After she left, I moved up to my aunt’s house, about an hour north of Venice in the hills above Malibu. I parked the van on the street outside her house and bathed in the silence that I had forgotten about. What’s striking to me is that this is not the norm. People actively chase the noise of crowded cities instead of finding their own noise. I had initially planned on getting an apartment in Venice and diving into my new(ish) job. Maybe getting a fantastic haircut and a poorly placed tattoo of Ché Guevarra to go with my rolled up skinny jeans and fashionable accessories. But luck! My aunt told me that, if I wanted, I could build a mini-house on the hillside above her house. A tiny house. Very tiny. But from dirt through roof, it would be mine, and I would pound every nail and plan every step.
So here I am, six months later, still living in a van with dirty feet covering the sheets in clay dust and broken leaves. Drinking vodka out of dirty mugs and reading awful novels that I just can’t seem to put down. Weekends spent building and weekdays spent in the office, reading the interesting words from anyone and everyone, from Kelly Slater to your neighbor. The house will probably be done in a few months, with a loft bed and an outdoor kitchen. There will be little white lights that break the silence of the canyon. And just down the hill lies Los Angeles, in all her fantastic noise.

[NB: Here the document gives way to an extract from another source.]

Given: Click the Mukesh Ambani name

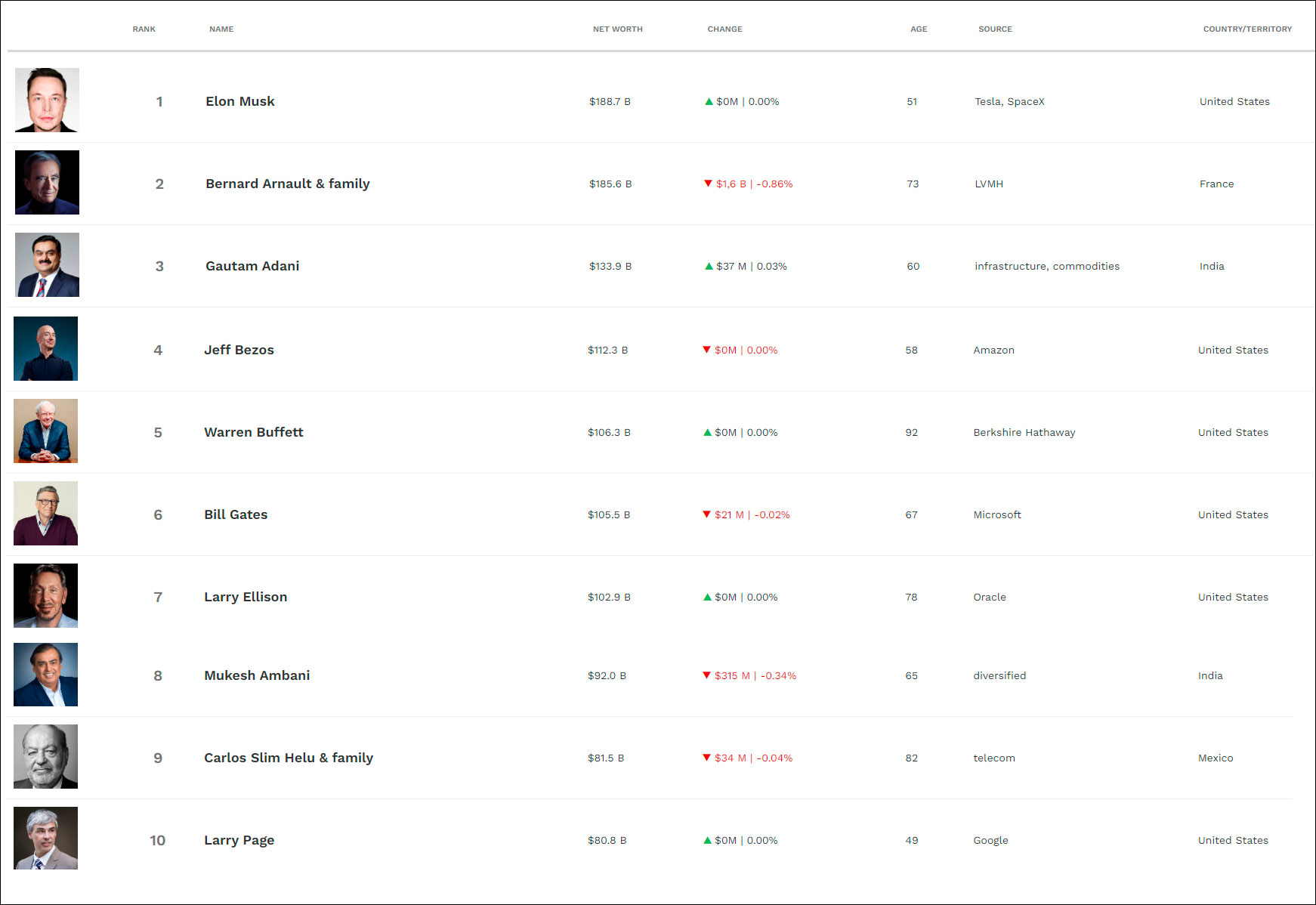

And you know what? I am starting to feel settled, which isn’t something I’ve really felt before. I’ve spent most of my life banging around the planet, getting drunk and throwing up in odd places, getting kicked in the chest by old Thai-fighters, sleeping with girls in stinking fishing boats, and getting arrested in terrifying places. And now, after all that noise, in the hills above the loudest place I’ve ever been is where I’m finding it the quietest.
I surf almost every day, even when there aren’t waves. I make things with my hands. I get to intrude into other people’s ideas when they send them in on paper. And although I live in a van and my future is very uncertain, I am feeling pretty fucking happy about it. I think, what I’m trying to say – if I’m trying to say anything – is that we have a finite period of time here. It’s so easy to get mired in this weird muck that we are told we’re supposed to be in. But it’s muck. Get out of the rut and live your life, because it’s incredibly short. And the great thing about that is if you screw it all up, you don’t have to deal with it for too long. But if you don’t screw it up and you do what you want… well then buckle up, because shit is going to get weird.